A 63 ans et plus de 40 ans de carrière, le politologue et spécialiste de l’islam Gilles Kepel n’a toujours pas peur des mots. Malgré des attaques féroces de ses détracteurs, qui l’accusent d’être obsédé par le djihadisme et, partant, de faire le lit de la fracture sociale française; malgré une sentence de mort prononcée à son endroit l’année dernière par des fanatiques de Daech.
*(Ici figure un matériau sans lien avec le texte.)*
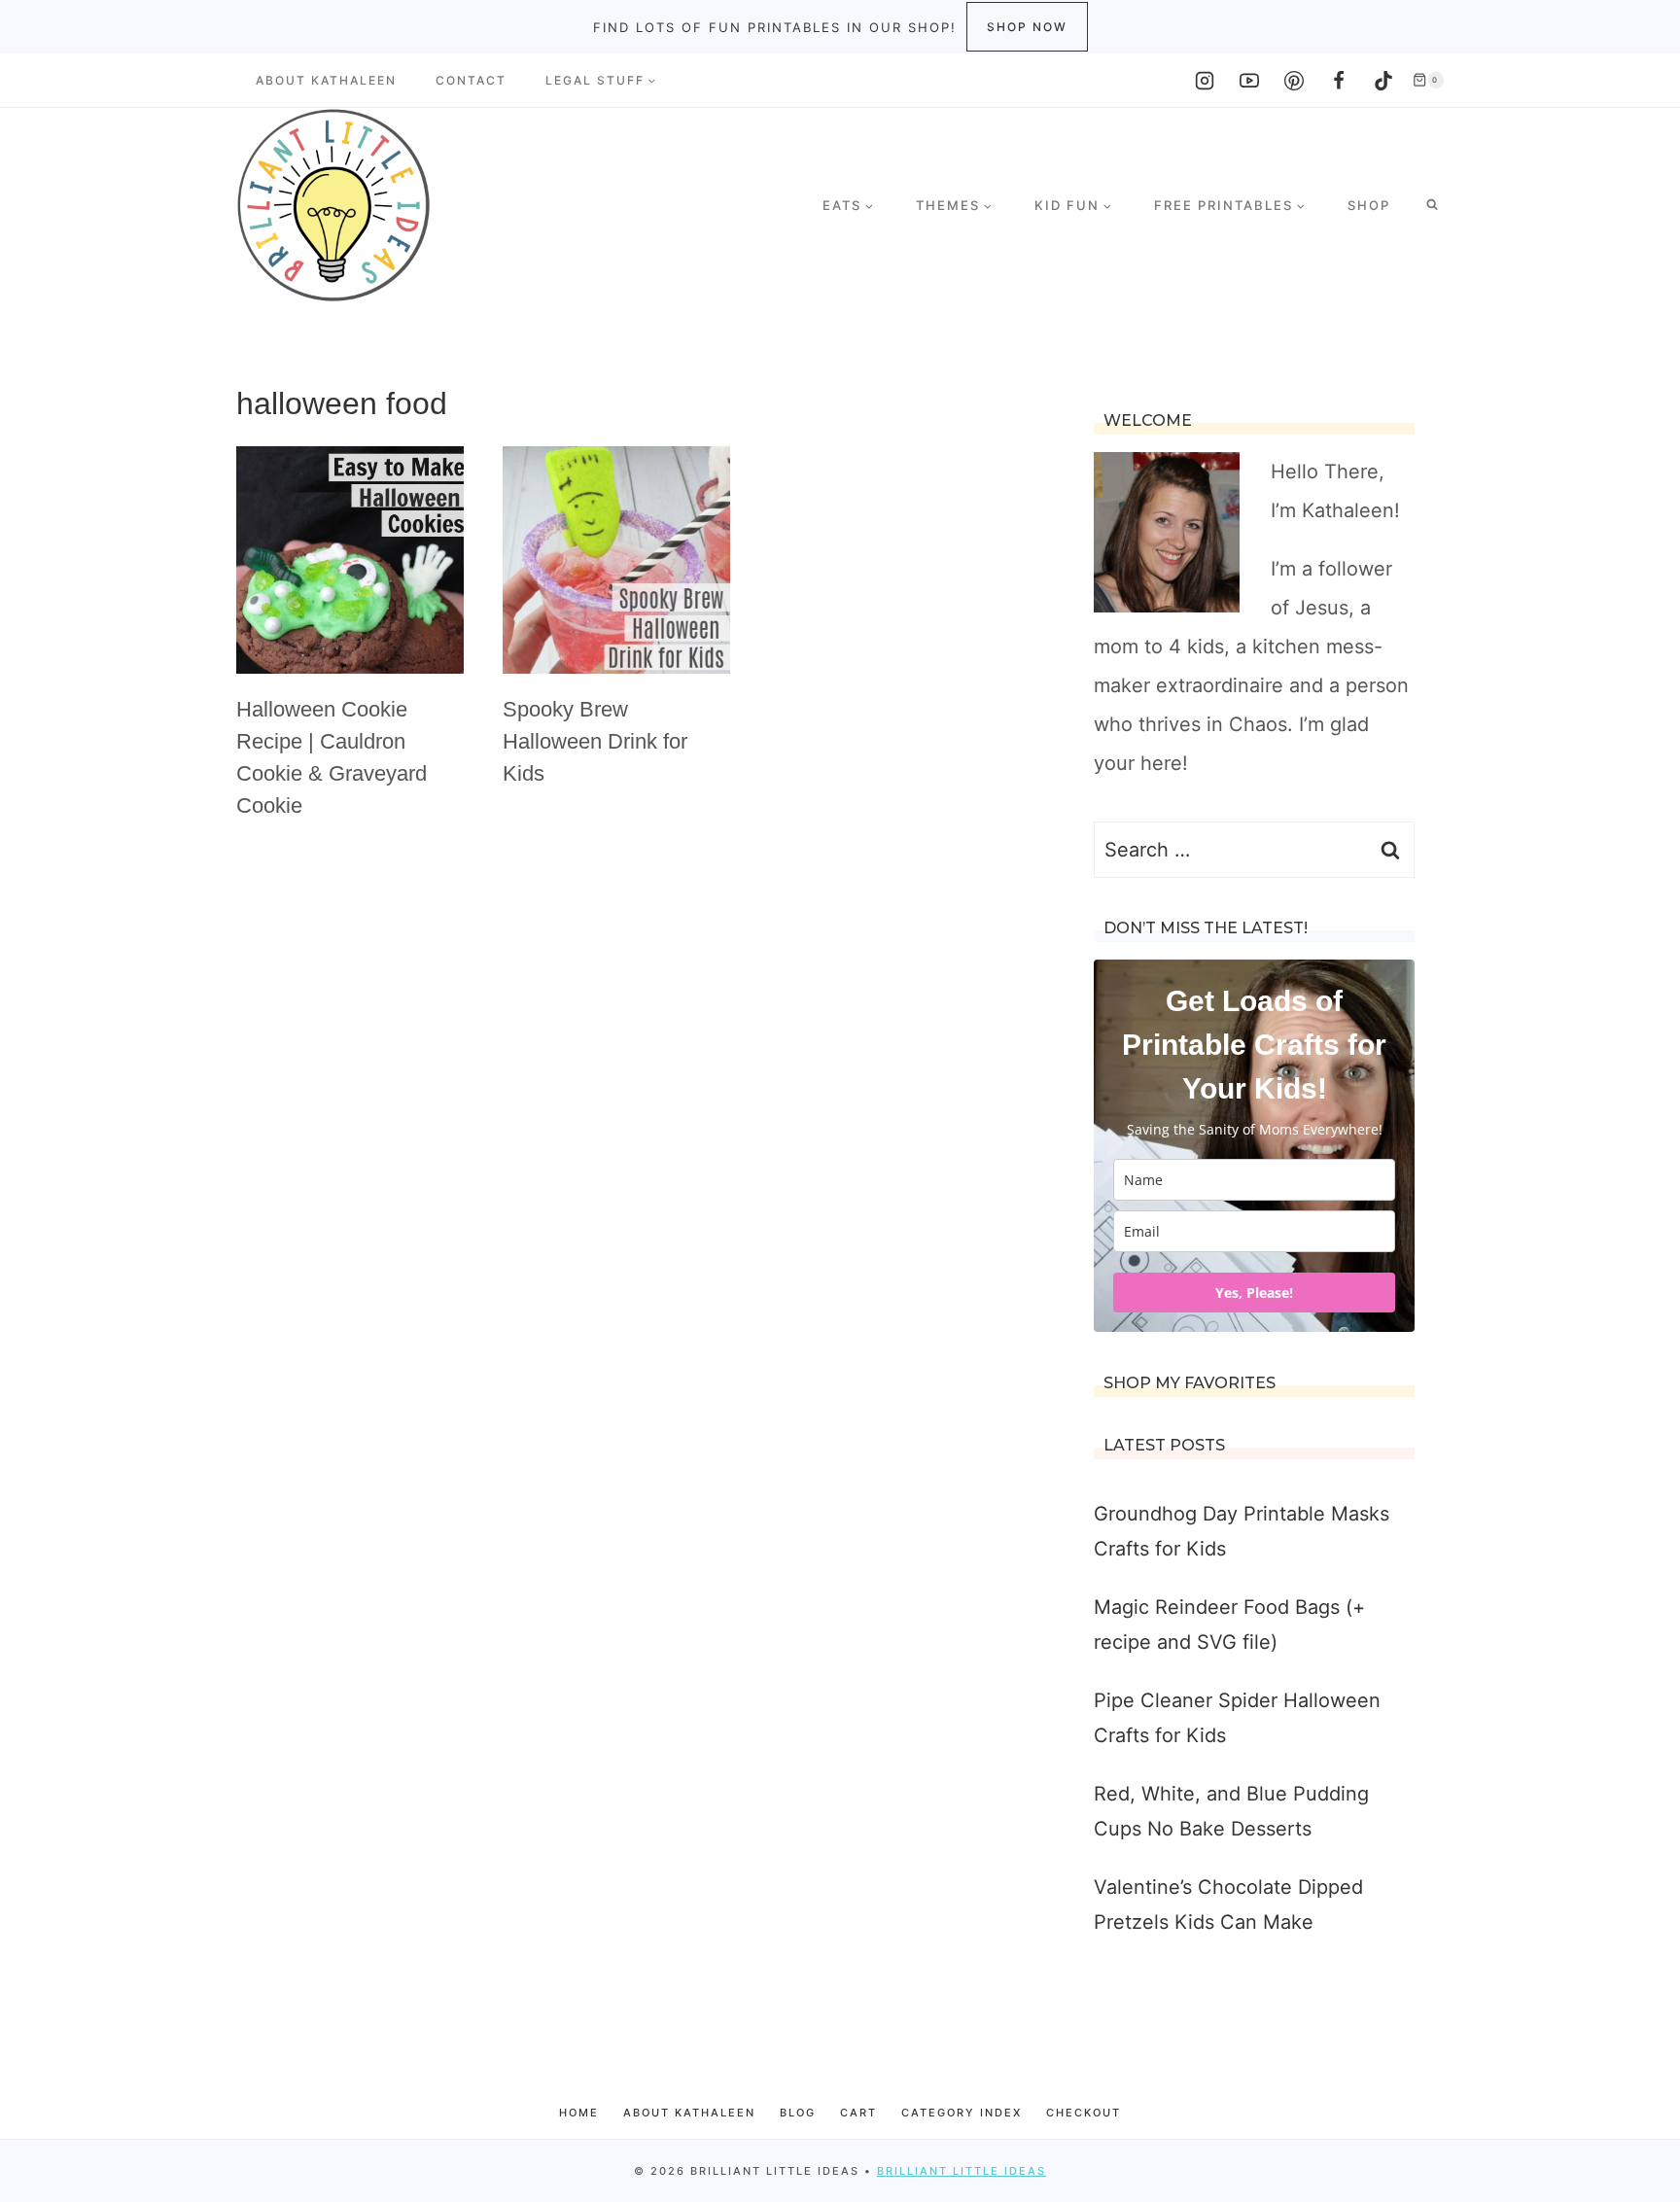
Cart (858, 2112)
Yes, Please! (1254, 1292)
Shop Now (1027, 26)
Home (579, 2112)
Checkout (1083, 2112)
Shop (1369, 205)
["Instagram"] (1204, 80)
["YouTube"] (1249, 80)
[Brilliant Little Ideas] (333, 205)
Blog (798, 2112)
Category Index (961, 2112)
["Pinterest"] (1294, 80)
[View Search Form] (1432, 205)
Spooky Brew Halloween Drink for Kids (595, 741)
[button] (651, 81)
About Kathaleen (326, 80)
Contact (471, 80)
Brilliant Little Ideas (961, 2171)
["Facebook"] (1338, 80)
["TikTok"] (1383, 80)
Après avoir commis plusieurs ouvrages sur les banlieues et le djihad français, voilà qu’il revient aux origines de ses recherches avec son dernier livre, Sortir du chaos: les crises en Méditerranée et au Moyen-Orient. Un livre dense et éclairant, qui mène aux racines du djihadisme et explique comment le terrorisme, la régression salafiste et l’autoritarisme sont autant de conséquences paradoxales des Printemps arabes. Un livre qui évoque peu les pistes de sortie de crise, mais dont l’ambition est de fournir la compréhension nécessaire pour y parvenir.

Il nous reçoit à l’Ecole normale supérieure de Paris, où il est directeur de la chaire Moyen-Orient Méditerranée, le verbe et la tenue élégants. Au mur, d’anciennes cartes du Moyen-Orient, son terrain de jeu, qui illustrent le cheminement historique du djihadisme développé dans son ouvrage. Invité par le Global Studies Institute de l’Université de Genève, il y donnera une conférence le 19 novembre prochain.

Le Temps: Vous avez connu Jamal Khashoggi, sauvagement assassiné dans l’ambassade d’Arabie saoudite en Turquie. Journaliste mais proche des services de renseignement de son pays, quel genre de personnage était-ce?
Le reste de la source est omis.